- Given request
Turn the items below into a numbered list, skipping any blank lines.

:::

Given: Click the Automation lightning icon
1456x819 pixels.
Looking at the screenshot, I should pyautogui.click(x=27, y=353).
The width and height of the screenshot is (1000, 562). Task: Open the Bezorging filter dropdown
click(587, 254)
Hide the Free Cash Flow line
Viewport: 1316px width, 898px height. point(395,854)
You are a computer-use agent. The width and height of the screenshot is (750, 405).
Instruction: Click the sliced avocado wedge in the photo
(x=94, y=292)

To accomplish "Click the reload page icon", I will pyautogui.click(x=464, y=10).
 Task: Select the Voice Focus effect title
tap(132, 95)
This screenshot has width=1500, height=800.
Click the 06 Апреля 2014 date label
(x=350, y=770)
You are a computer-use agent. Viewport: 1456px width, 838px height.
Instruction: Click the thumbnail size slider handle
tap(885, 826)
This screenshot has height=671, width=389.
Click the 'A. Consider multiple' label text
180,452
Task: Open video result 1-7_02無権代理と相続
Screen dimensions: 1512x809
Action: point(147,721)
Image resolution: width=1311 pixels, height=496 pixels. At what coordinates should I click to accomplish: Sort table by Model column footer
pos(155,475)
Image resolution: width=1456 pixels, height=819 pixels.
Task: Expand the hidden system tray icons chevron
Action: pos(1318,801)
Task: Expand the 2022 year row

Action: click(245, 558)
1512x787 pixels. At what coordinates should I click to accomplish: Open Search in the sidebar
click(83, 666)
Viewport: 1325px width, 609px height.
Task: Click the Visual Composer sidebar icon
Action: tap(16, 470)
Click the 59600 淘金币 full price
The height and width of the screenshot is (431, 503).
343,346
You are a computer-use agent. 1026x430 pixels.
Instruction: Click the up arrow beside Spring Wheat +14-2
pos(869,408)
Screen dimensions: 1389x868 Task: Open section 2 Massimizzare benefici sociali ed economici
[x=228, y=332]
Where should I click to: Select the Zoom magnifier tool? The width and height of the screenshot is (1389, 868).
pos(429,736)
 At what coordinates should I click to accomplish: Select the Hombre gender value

:::

- Problem solution
1. Given: Click the Automation lightning icon
2. 1456x819 pixels.
3. Looking at the screenshot, I should pyautogui.click(x=27, y=353).
4. The width and height of the screenshot is (1000, 562). Task: Open the Bezorging filter dropdown
5. click(587, 254)
6. Hide the Free Cash Flow line
7. Viewport: 1316px width, 898px height. point(395,854)
8. You are a computer-use agent. The width and height of the screenshot is (750, 405).
9. Instruction: Click the sliced avocado wedge in the photo
10. (x=94, y=292)
11. To accomplish "Click the reload page icon", I will pyautogui.click(x=464, y=10).
12.  Task: Select the Voice Focus effect title
13. tap(132, 95)
14. This screenshot has width=1500, height=800.
15. Click the 06 Апреля 2014 date label
16. (x=350, y=770)
17. You are a computer-use agent. Viewport: 1456px width, 838px height.
18. Instruction: Click the thumbnail size slider handle
19. tap(885, 826)
20. This screenshot has height=671, width=389.
21. Click the 'A. Consider multiple' label text
22. 180,452
23. Task: Open video result 1-7_02無権代理と相続
24. Screen dimensions: 1512x809
25. Action: point(147,721)
26. Image resolution: width=1311 pixels, height=496 pixels. At what coordinates should I click to accomplish: Sort table by Model column footer
27. pos(155,475)
28. Image resolution: width=1456 pixels, height=819 pixels.
29. Task: Expand the hidden system tray icons chevron
30. Action: pos(1318,801)
31. Task: Expand the 2022 year row
32. Action: click(245, 558)
33. 1512x787 pixels. At what coordinates should I click to accomplish: Open Search in the sidebar
34. click(83, 666)
35. Viewport: 1325px width, 609px height.
36. Task: Click the Visual Composer sidebar icon
37. Action: tap(16, 470)
38. Click the 59600 淘金币 full price
39. The height and width of the screenshot is (431, 503).
40. 343,346
41. You are a computer-use agent. 1026x430 pixels.
42. Instruction: Click the up arrow beside Spring Wheat +14-2
43. pos(869,408)
44. Screen dimensions: 1389x868 Task: Open section 2 Massimizzare benefici sociali ed economici
45. [x=228, y=332]
46. Where should I click to: Select the Zoom magnifier tool? The width and height of the screenshot is (1389, 868).
47. pos(429,736)
48.  At what coordinates should I click to accomplish: Select the Hombre gender value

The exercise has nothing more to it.